Induction of rod-shaped structures by herpes simplex virus glycoprotein I.

The envelope glycoprotein I (gI) of herpes simplex virus type 1 (HSV-1) is a critical mediator of virus-induced cell-to-cell spread and cell-cell fusion. Here we report a previously unrecognized property of this molecule. In transfected cells, the HSV-1 gI was discovered to induce rod-shaped structures that were uniform in width but variable in length. Moreover, the gI within these structures was conformationally different from the typical form of gI, as a previously used antibody mAb3104 and a newly-made peptide antibody to the gI extracellular domain (ECD) (aa.110-202) both failed to stain the long rod-shaped structures, suggesting the formation of a higher-ordered form. Consistent with this observation, we found that gI could self-interact and that the rod-shaped structures failed to recognize glycoprotein E, the well-known binding partner of gI. Further analyses by deletion mutagenesis and construction of chimeric mutants between gI and gD revealed that the gI ECD is the critical determinant, whereas the transmembrane domain served merely as an anchor.
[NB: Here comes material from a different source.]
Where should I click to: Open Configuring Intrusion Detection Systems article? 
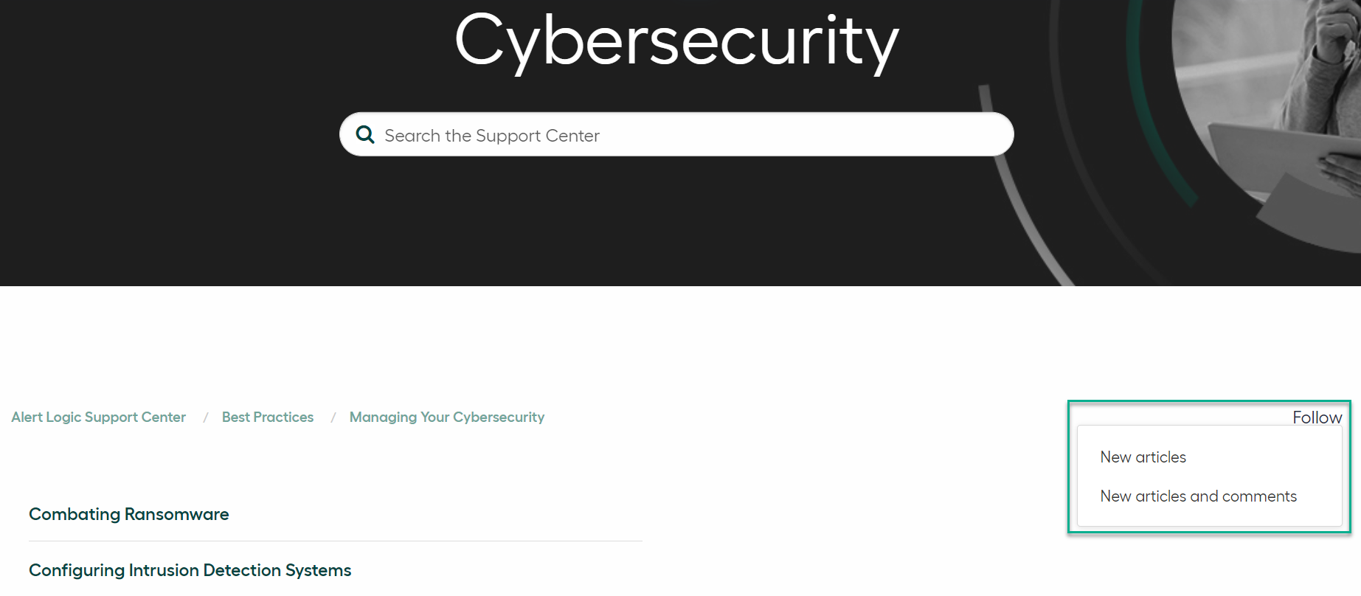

The critical amino acids were subsequently mapped to proline residues 184 and 188 within a conserved PXXXP motif. Reverse genetics analyses showed that the ability to induce rod-shaped structure was not required for viral replication and spread in cell culture, but rather correlated positively with the capability of the virus to induce cell fusion in the UL24syn background. Together, this work discovered a novel feature of HSV-1 gI that may have important implications in understanding gI function in viral spread and pathogenesis.IMPORTANCE The HSV-1 gI is required for viral cell-to-cell spread within the host, but the molecular mechanisms of how gI exactly works have remained poorly understood. Here we report a novel property of this molecule, namely induction of rod-shaped structures, which appeared to represent a higher-ordered form of gI. We further mapped the critical residues and showed that the ability of gI to induce rod-shaped structure correlated well with the capability of HSV-1 to induce cell fusion in the UL24syn background, suggesting that the two events may have an intrinsic link. Our results shed lights on the biological properties of HSV-1 gI and may have important implications in understanding the viral pathogenesis.